• [Exercise objective] Down to the last line, output the records below exactly.

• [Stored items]
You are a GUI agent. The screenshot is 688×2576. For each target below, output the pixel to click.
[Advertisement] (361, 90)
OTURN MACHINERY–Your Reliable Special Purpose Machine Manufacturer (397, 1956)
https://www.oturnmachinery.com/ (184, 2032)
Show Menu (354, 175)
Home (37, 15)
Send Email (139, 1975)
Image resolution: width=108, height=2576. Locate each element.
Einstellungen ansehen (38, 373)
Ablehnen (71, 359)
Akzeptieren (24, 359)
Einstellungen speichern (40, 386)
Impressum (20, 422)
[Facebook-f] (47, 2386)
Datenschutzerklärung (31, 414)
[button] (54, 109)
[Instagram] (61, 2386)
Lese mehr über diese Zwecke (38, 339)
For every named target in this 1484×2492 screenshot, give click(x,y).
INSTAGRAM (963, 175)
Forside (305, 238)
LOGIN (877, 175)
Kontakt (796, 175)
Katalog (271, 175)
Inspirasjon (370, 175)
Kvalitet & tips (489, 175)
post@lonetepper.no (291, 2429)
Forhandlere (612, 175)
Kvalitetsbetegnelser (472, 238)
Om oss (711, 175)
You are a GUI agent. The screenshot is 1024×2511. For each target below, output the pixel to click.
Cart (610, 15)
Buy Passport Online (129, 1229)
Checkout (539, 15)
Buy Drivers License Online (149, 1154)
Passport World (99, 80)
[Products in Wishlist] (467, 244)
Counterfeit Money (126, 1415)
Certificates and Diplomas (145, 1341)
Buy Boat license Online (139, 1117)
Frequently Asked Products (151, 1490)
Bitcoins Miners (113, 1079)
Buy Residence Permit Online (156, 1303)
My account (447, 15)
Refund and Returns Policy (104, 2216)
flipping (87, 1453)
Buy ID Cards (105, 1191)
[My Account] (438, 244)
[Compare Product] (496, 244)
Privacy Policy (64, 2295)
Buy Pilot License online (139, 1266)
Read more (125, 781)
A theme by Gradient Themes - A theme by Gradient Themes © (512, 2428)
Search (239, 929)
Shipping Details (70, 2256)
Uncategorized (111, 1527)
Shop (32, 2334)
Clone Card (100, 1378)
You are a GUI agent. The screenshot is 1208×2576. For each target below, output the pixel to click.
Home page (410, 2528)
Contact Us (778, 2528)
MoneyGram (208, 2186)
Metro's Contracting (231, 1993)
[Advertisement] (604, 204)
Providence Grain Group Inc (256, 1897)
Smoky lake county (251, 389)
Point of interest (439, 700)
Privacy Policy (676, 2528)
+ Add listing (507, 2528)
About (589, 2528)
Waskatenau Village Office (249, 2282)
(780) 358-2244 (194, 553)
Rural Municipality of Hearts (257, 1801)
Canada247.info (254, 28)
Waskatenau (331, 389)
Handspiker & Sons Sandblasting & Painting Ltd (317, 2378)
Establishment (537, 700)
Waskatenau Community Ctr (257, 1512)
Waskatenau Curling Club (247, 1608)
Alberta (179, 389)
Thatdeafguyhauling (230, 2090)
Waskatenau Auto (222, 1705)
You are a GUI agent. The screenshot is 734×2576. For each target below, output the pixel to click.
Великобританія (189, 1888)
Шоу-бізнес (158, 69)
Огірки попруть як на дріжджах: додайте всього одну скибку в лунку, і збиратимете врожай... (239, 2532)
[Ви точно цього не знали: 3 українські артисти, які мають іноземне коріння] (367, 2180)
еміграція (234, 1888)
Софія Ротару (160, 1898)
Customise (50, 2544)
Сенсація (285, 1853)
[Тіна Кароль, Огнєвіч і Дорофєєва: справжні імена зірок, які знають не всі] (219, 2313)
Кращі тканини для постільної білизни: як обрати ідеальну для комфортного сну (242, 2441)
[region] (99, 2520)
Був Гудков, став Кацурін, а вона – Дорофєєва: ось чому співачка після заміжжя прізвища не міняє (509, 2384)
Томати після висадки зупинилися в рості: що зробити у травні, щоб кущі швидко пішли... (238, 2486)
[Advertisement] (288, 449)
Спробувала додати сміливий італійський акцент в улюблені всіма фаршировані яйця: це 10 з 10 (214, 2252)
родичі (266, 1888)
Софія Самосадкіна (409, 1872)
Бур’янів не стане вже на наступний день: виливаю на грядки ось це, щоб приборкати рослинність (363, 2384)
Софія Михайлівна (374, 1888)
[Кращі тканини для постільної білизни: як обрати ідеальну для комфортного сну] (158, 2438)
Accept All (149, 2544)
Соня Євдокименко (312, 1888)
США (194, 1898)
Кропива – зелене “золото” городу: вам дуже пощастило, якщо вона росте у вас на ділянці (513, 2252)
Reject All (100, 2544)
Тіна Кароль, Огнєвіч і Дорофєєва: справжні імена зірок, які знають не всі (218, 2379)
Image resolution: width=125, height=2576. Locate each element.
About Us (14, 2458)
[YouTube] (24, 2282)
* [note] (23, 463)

• [Task result]
You are a GUI agent. The screenshot is 688×2576. For each target below, output the pixel to click.
[Advertisement] (361, 90)
OTURN MACHINERY–Your Reliable Special Purpose Machine Manufacturer (397, 1956)
https://www.oturnmachinery.com/ (184, 2032)
Show Menu (354, 175)
Home (37, 15)
Send Email (139, 1975)
Image resolution: width=108, height=2576. Locate each element.
Einstellungen ansehen (38, 373)
Ablehnen (71, 359)
Akzeptieren (24, 359)
Einstellungen speichern (40, 386)
Impressum (20, 422)
[Facebook-f] (47, 2386)
Datenschutzerklärung (31, 414)
[button] (54, 109)
[Instagram] (61, 2386)
Lese mehr über diese Zwecke (38, 339)
For every named target in this 1484×2492 screenshot, give click(x,y).
INSTAGRAM (963, 175)
Forside (305, 238)
LOGIN (877, 175)
Kontakt (796, 175)
Katalog (271, 175)
Inspirasjon (370, 175)
Kvalitet & tips (489, 175)
post@lonetepper.no (291, 2429)
Forhandlere (612, 175)
Kvalitetsbetegnelser (472, 238)
Om oss (711, 175)
You are a GUI agent. The screenshot is 1024×2511. For each target below, output the pixel to click.
Cart (610, 15)
Buy Passport Online (129, 1229)
Checkout (539, 15)
Buy Drivers License Online (149, 1154)
Passport World (99, 80)
[Products in Wishlist] (467, 244)
Counterfeit Money (126, 1415)
Certificates and Diplomas (145, 1341)
Buy Boat license Online (139, 1117)
Frequently Asked Products (151, 1490)
Bitcoins Miners (113, 1079)
Buy Residence Permit Online (156, 1303)
My account (447, 15)
Refund and Returns Policy (104, 2216)
flipping (87, 1453)
Buy ID Cards (105, 1191)
[My Account] (438, 244)
[Compare Product] (496, 244)
Privacy Policy (64, 2295)
Buy Pilot License online (139, 1266)
Read more (125, 781)
A theme by Gradient Themes - A theme by Gradient Themes © (512, 2428)
Search (239, 929)
Shipping Details (70, 2256)
Uncategorized (111, 1527)
Shop (32, 2334)
Clone Card (100, 1378)
You are a GUI agent. The screenshot is 1208×2576. For each target below, output the pixel to click.
Home page (410, 2528)
Contact Us (778, 2528)
MoneyGram (208, 2186)
Metro's Contracting (231, 1993)
[Advertisement] (604, 204)
Providence Grain Group Inc (256, 1897)
Smoky lake county (251, 389)
Point of interest (439, 700)
Privacy Policy (676, 2528)
+ Add listing (507, 2528)
About (589, 2528)
Waskatenau Village Office (249, 2282)
(780) 358-2244 (194, 553)
Rural Municipality of Hearts (257, 1801)
Canada247.info (254, 28)
Waskatenau (331, 389)
Handspiker & Sons Sandblasting & Painting Ltd (317, 2378)
Establishment (537, 700)
Waskatenau Community Ctr (257, 1512)
Waskatenau Curling Club (247, 1608)
Alberta (179, 389)
Thatdeafguyhauling (230, 2090)
Waskatenau Auto (222, 1705)
You are a GUI agent. The screenshot is 734×2576. For each target below, output the pixel to click.
Великобританія (189, 1888)
Шоу-бізнес (158, 69)
Огірки попруть як на дріжджах: додайте всього одну скибку в лунку, і збиратимете врожай... (239, 2532)
[Ви точно цього не знали: 3 українські артисти, які мають іноземне коріння] (367, 2180)
еміграція (234, 1888)
Софія Ротару (160, 1898)
Customise (50, 2544)
Сенсація (285, 1853)
[Тіна Кароль, Огнєвіч і Дорофєєва: справжні імена зірок, які знають не всі] (219, 2313)
Кращі тканини для постільної білизни: як обрати ідеальну для комфортного сну (242, 2441)
[region] (99, 2520)
Був Гудков, став Кацурін, а вона – Дорофєєва: ось чому співачка після заміжжя прізвища не міняє (509, 2384)
Томати після висадки зупинилися в рості: що зробити у травні, щоб кущі швидко пішли... (238, 2486)
[Advertisement] (288, 449)
Спробувала додати сміливий італійський акцент в улюблені всіма фаршировані яйця: це 10 з 10 (214, 2252)
родичі (266, 1888)
Софія Самосадкіна (409, 1872)
Бур’янів не стане вже на наступний день: виливаю на грядки ось це, щоб приборкати рослинність (363, 2384)
Софія Михайлівна (374, 1888)
[Кращі тканини для постільної білизни: як обрати ідеальну для комфортного сну] (158, 2438)
Accept All (149, 2544)
Соня Євдокименко (312, 1888)
США (194, 1898)
Кропива – зелене “золото” городу: вам дуже пощастило, якщо вона росте у вас на ділянці (513, 2252)
Reject All (100, 2544)
Тіна Кароль, Огнєвіч і Дорофєєва: справжні імена зірок, які знають не всі (218, 2379)
Image resolution: width=125, height=2576. Locate each element.
About Us (14, 2458)
[YouTube] (24, 2282)
* [note] (23, 463)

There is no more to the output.